Screenshot grounding data
══════
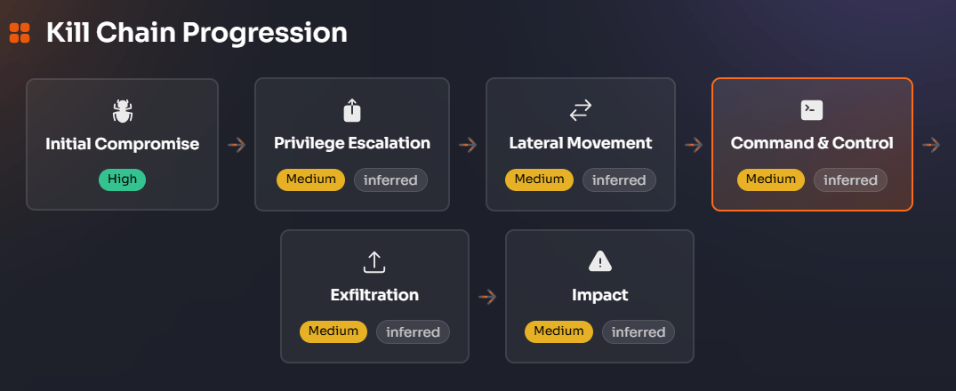
Task: Click the upload-box icon on Privilege Escalation
Action: click(x=352, y=110)
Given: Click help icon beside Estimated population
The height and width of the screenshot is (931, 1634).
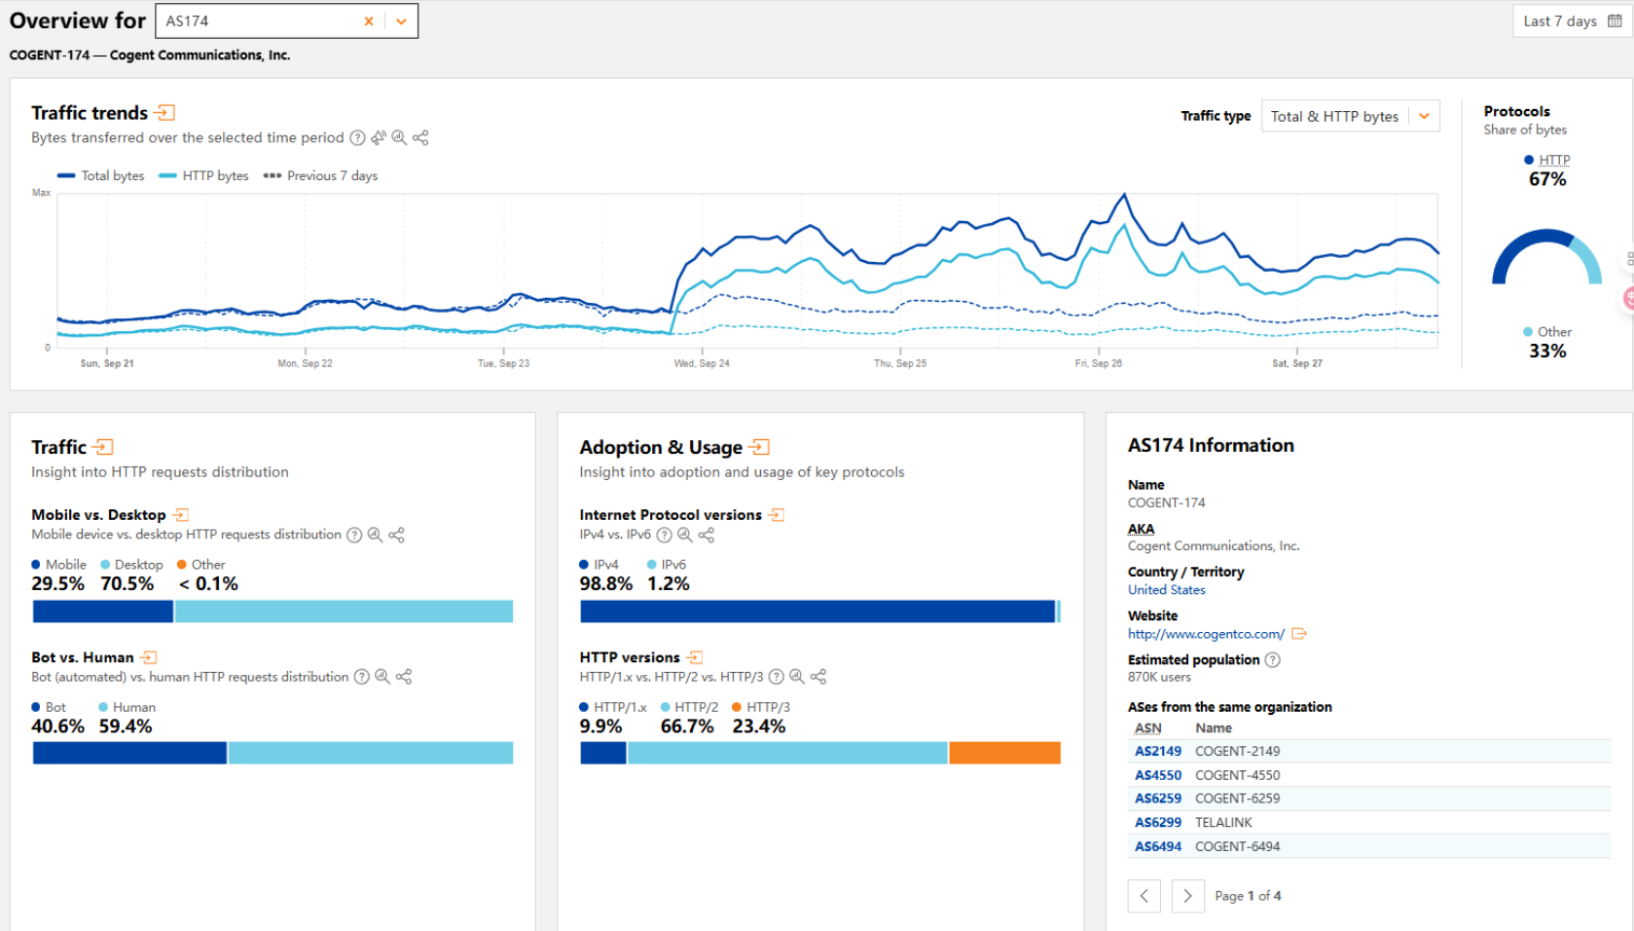Looking at the screenshot, I should 1272,660.
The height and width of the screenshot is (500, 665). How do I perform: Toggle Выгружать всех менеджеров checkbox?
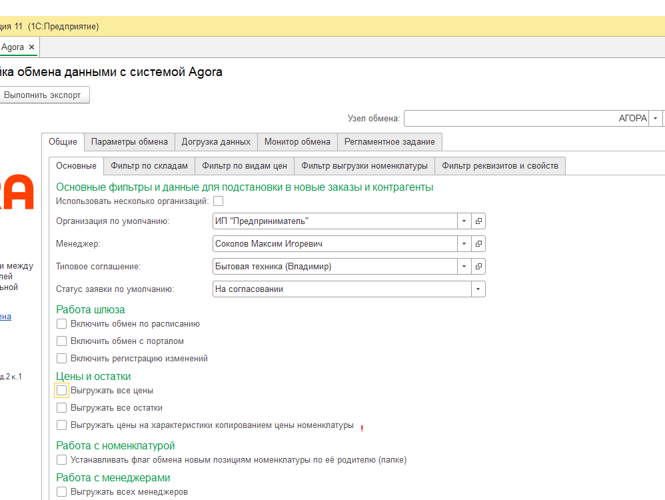pyautogui.click(x=62, y=492)
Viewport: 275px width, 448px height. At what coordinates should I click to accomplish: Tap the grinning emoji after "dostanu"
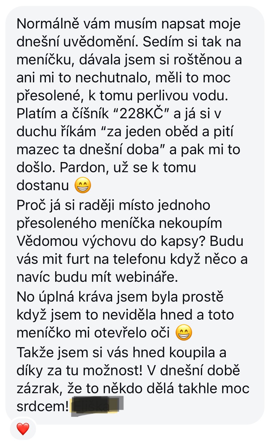click(83, 185)
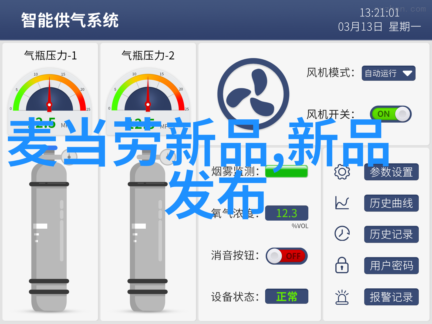The height and width of the screenshot is (324, 432).
Task: Click the fan icon
Action: pos(253,94)
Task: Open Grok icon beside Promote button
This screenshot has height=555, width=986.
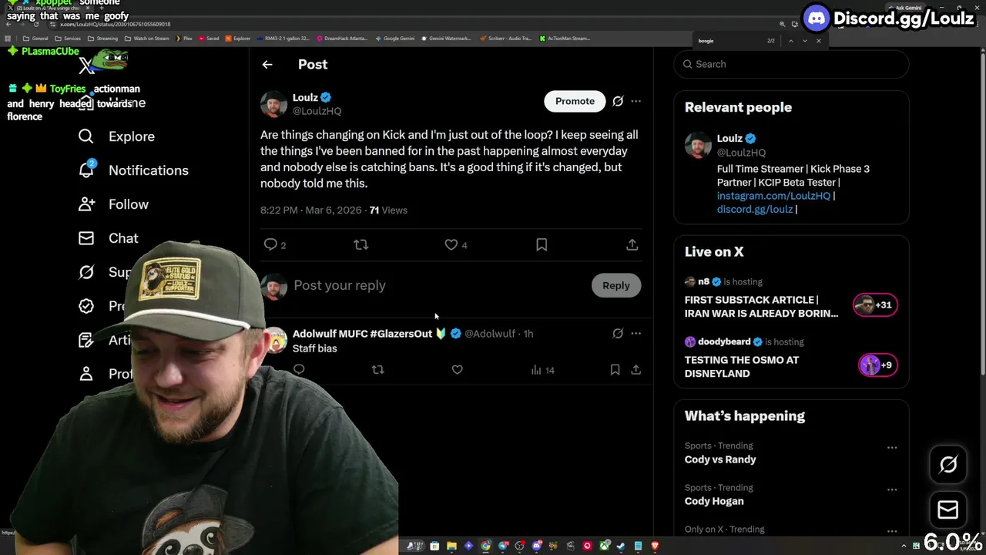Action: pyautogui.click(x=618, y=101)
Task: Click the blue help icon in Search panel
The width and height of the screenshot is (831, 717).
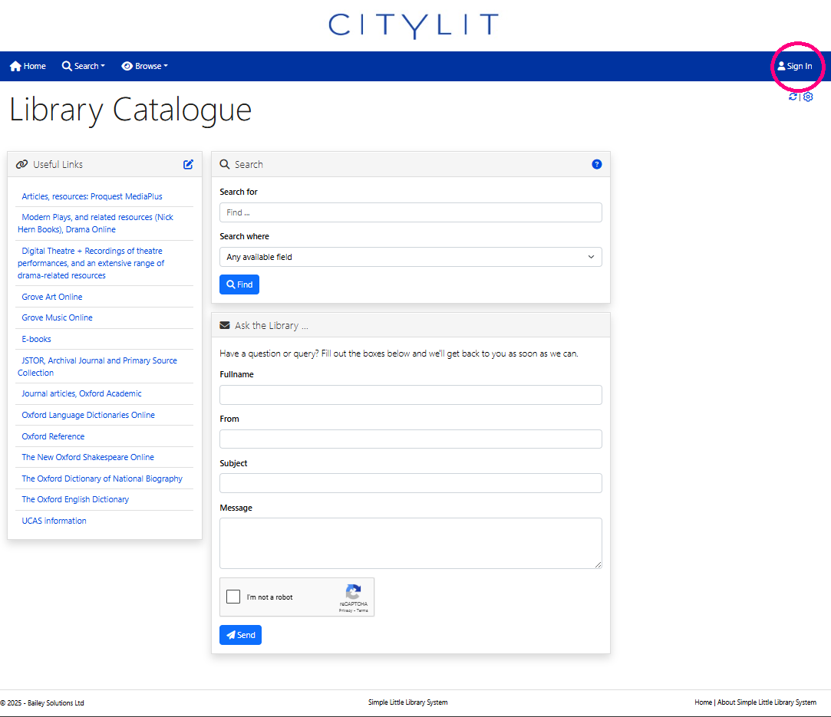Action: tap(597, 164)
══════
Every line from the one containing "Task: Click the blue" through the end of the entries above is to be copied exactly; pictures are to be left out.

Task: Click the blue help icon in Search panel
The width and height of the screenshot is (831, 717).
Action: tap(597, 164)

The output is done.